La crisi di sfiducia che sta investendo le società veicolo manda a picco le commissioni sulle Ipo riservate alle banche di investimento che fungono da advisor. Negli ultimi due mesi incassi crollati da 3 miliardi a 400 milioni di dollari

Lo sboom americano delle Spac comincia a farsi sentire, con le prime piccole fitte nel ventre delle banche statunitensi. La crisi di fiducia che sta investendo le Special purpose acquisition company in questa prima parte del 2021, dopo un 2020 decisamente brillante, rischia di impattare sui margini delle grandi banche di investimento che spesso partecipano all’Ipo di una società insieme alla società o startup di turno.

Tutto ruota intorno alle commissioni riservate alle banche di investimento nel momento in cui va in porto lo sbarco di una società sui listini, proprio grazie alla Spac. E questo perché il meccanismo delle società-veicolo prevede un accordo a monte dell’Ipo per una commissione da addebitare per il servizio svolto dall’istituto (spesso advisor), di solito circa il 10% dei proventi dell’Ipo stessa. Ora, con la parziale perdita di appeal da parte delle Spac negli Stati Uniti (ma non in Cina dove i citati veicoli sembrano cominciare a prendere piede) il volume delle commissioni si sta riducendo notevolmente: meno Ipo a mezzo Spac, meno introiti per gli istituti.

Secondo i dati di Refinitiv, citati dal Financial Times, le banche di investimento americane hanno guadagnato, tra aprile e maggio poco più di 430 milioni di dollari dalle Ipo rese possibili grazie alle Spac. Ciò ha rappresentato il 4,5% delle commissioni complessive dell’investment banking per il periodo. Un dato che però stride e non poco com quello relativo a gennaio e febbraio, dove le commissioni hanno toccato i 3 miliardi di dollari.

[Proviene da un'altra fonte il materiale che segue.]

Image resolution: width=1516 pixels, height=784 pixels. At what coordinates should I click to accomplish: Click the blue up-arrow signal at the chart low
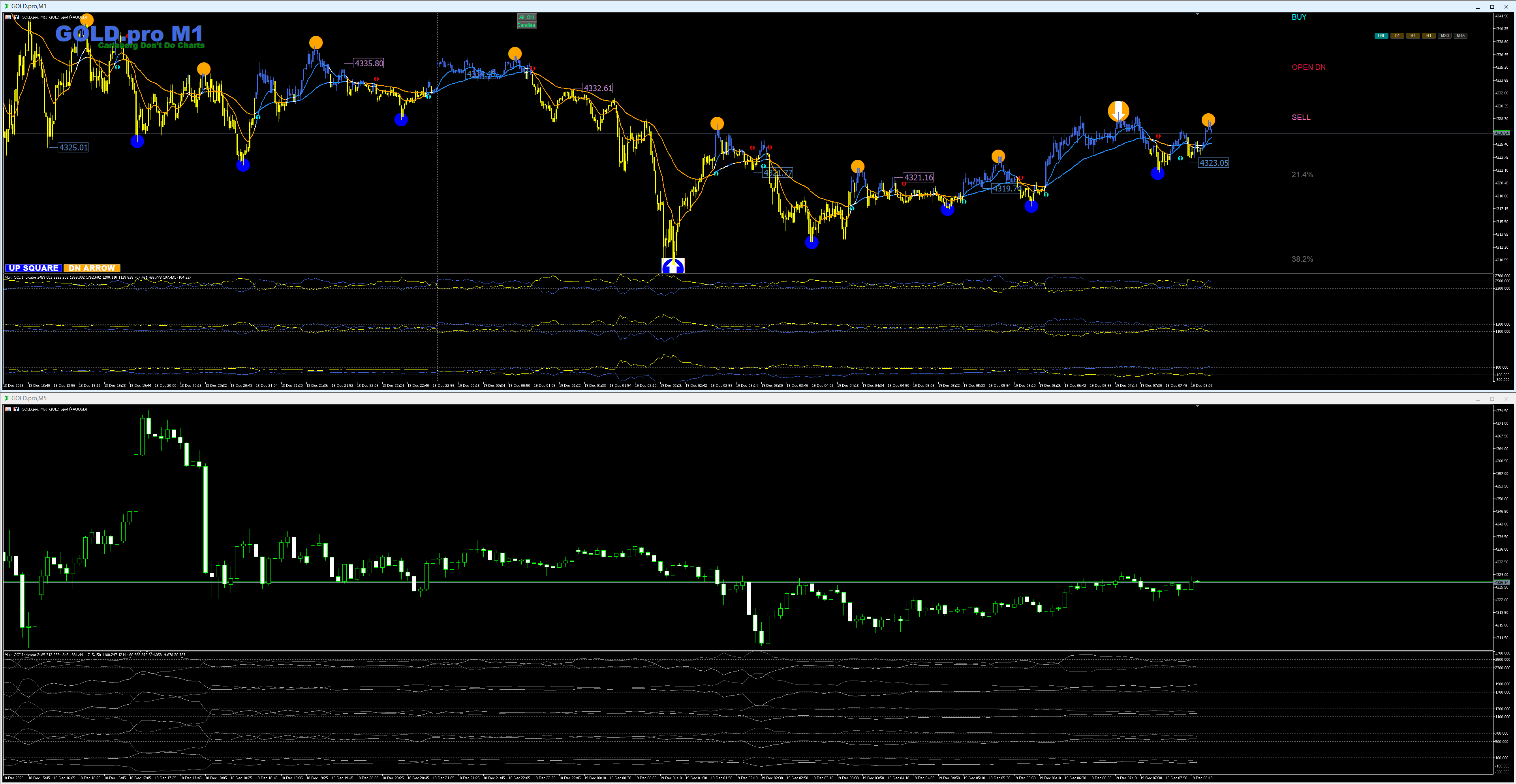point(673,266)
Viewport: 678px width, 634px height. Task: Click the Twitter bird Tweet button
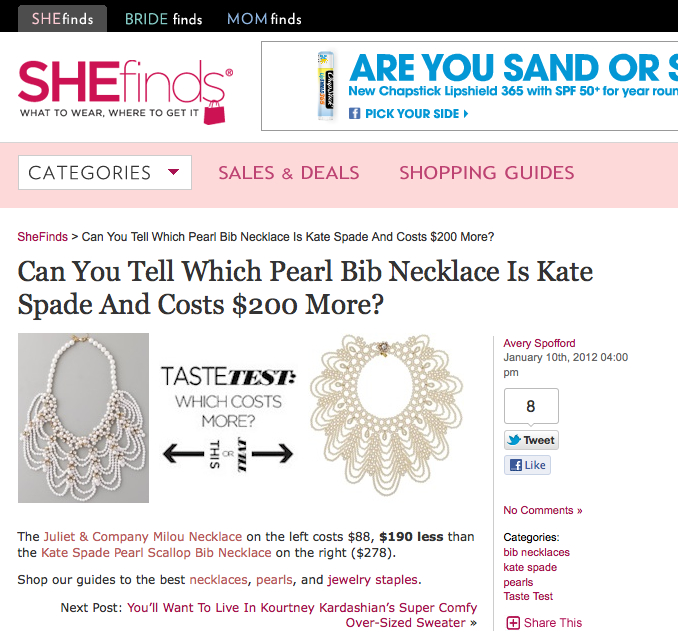[531, 440]
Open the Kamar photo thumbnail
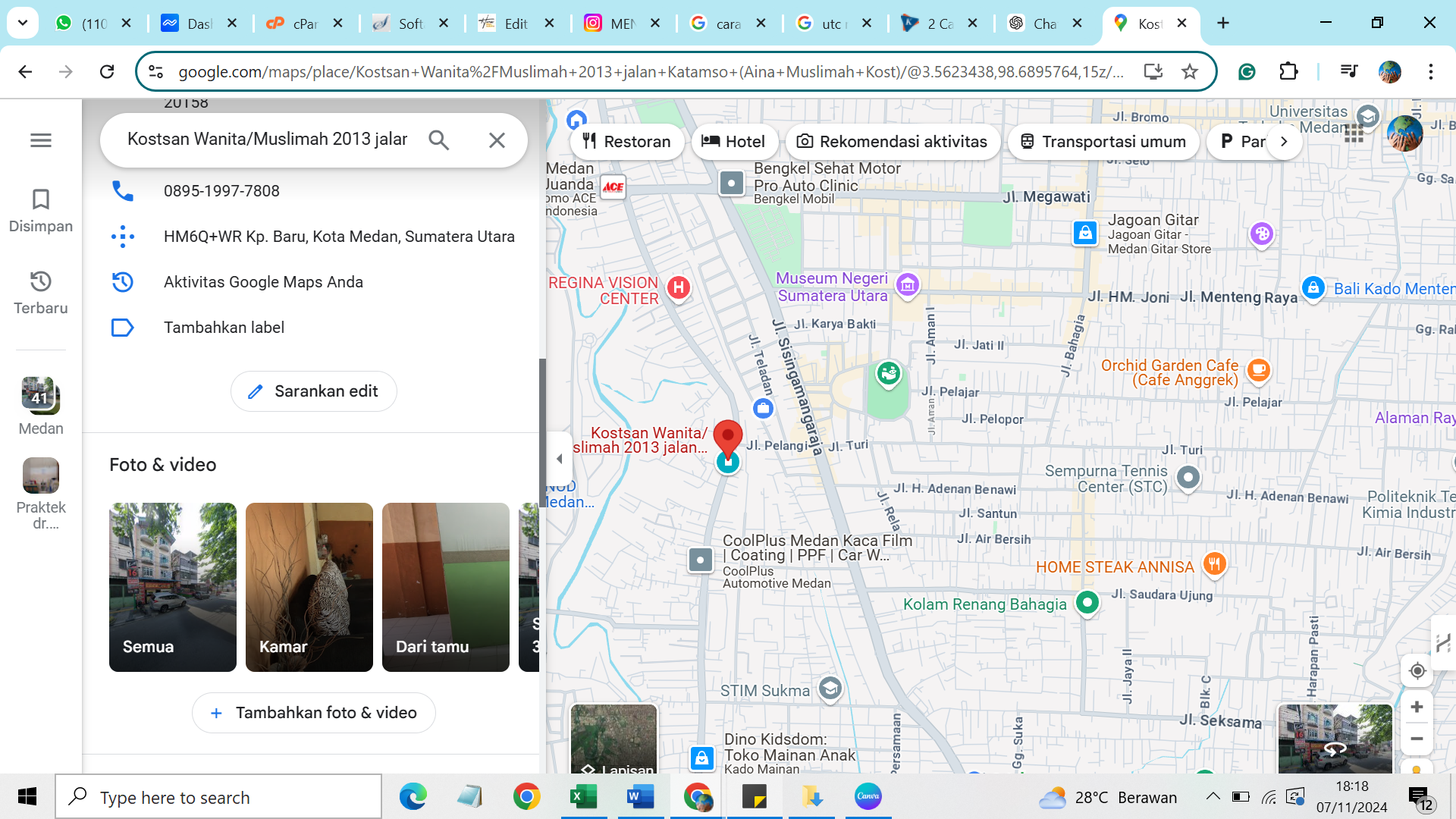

Tutto questo perché l’entusiasmo degli investitori è diminuito a seguito dell’andamento poco brillante del prezzo delle azioni che hanno messo in discussione i principi contabili e le previsioni di utili futuri ottenibili grazie a una quotazione a mezzo Spac. Lo dimostra il fatto che tra aprile e maggio ci sono state solo 30 Ipo via Spac negli Stati Uniti, rispetto alle 299 del primo trimestre del 2021. Non è tutto. Nello stesso bimestre, 32 Spac hanno reso possibili 32 fusioni, contro le 84 nei primi tre mesi del 2020.

Ora ci si chiede se il momento no delle Spac finirà o meno. “Tantissimi amministratori stanno rifiutando le offerte di società di acquisizione, cancellando le loro e-mail premurose e frenando gli accordi per l’ingresso delle Spac nel capitale”, spiega una fonte consultata dal Wsj. Perché il problema sembra essere questo: molte startup sono state portate in Borsa dalle Spac pur non essendo pronte ad affrontare i listini, a causa di un business non ancora del tutto avviato. E le conseguenze di tale azzardo non hanno tardato a manifestarsi. “La riluttanza è palpabile”, ha affermato Adam J. Epstein, economista e consulente di molte startup. “La Spac è passata dall’essere un percorso alternativo all’Ipo a un qualcosa di molto sopravvalutato”. Lo sboom comincia a fare male.